Since you deleted your previous post I'll copy my reply below.
In short, the answer is it all depends on how you frame it. I got diagnosed a few years ago, and had some similar concerns. It was at the back of my mind for years if I had ADHD, but it wasn't until I tried Addy for the first time that I knew for sure. It was night and day. I self medicated here and there for a few months, almost like experimenting on myself, at which point I knew for certain. Talking to my parents was a process, but for sake of concision as well, detailing that part right now isn't necessary.
Fast forward to talking with the psychiatrist for the first time. I had been thinking about this question, and many others for days trying to think of the right approach - but in the end went with brutal honesty.

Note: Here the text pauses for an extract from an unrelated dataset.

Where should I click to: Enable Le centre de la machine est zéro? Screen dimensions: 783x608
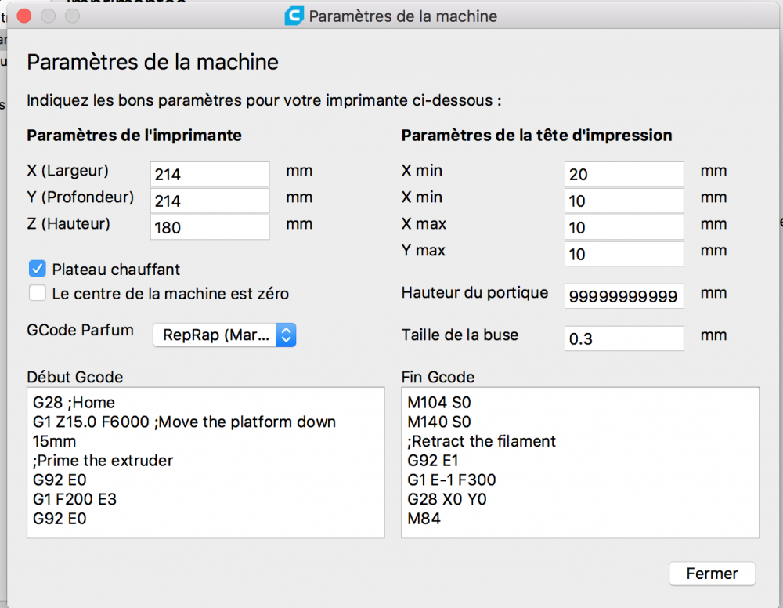pyautogui.click(x=38, y=293)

I disclosed my pretty regular use of weed (grew up in NorCal), but more importantly, I explained why I used it, and at that, why I used it so much. For me, it was because everything was enhanced with weed. Life, socializing, doing activities, doing schoolwork, everything was just more. And it felt right. Literally anything I could do sober, I could do just as well on weed. I knew about the idea of state dependent memory, and used weed to raise my Calc BC grade from a C in the beginning of the semester to an A by the end. No joke. I also mentioned that I have used adderall before. That because I thought/knew I have ADHD, I wanted to see if the meds would help/work. And told him about how crazy and amazing the change was. I am a naturally very expressive individual, so that helps portray the honesty frame.
Back to the point. Along with everything else I described in my life, how it has impacted me etc., my psychiatrist responded that me smoking weed and how/why I did it makes complete sense. He even complemented me on the productive way I used it. WTF right?!
Turns out some people with ADHD will have a high affinity to dopamine seeking behaviors. My brain wasn't getting or naturally producing the amount of dopamine it needed, so I was naturally drawn to many activities that gave me my dopamine fix. Weed just being one of them.
Even till today while I hardly use weed anymore, it is still very much a part of my life. It helps a lot when I am taking addy breaks as well. For when I was smoking a lot, it was addy that got me break the habbit/addiction. If I took addy I felt absolutely no need/urge or even want to smoke weed. Probably because my brain is getting the dopamine it needs. Now weed helps when I take a break from addy. (I have a previous post about being physically dependent on stims, shit sucked, wouldn't recommend, am better now though)
TL;DR Know how to frame the topic so this can even act in your favor. Frame it with the why's and because's.
If he/she is a self-respecting psychiatrist, they will recognize at the very least that you know/believe you have an issue, and will try to work with you.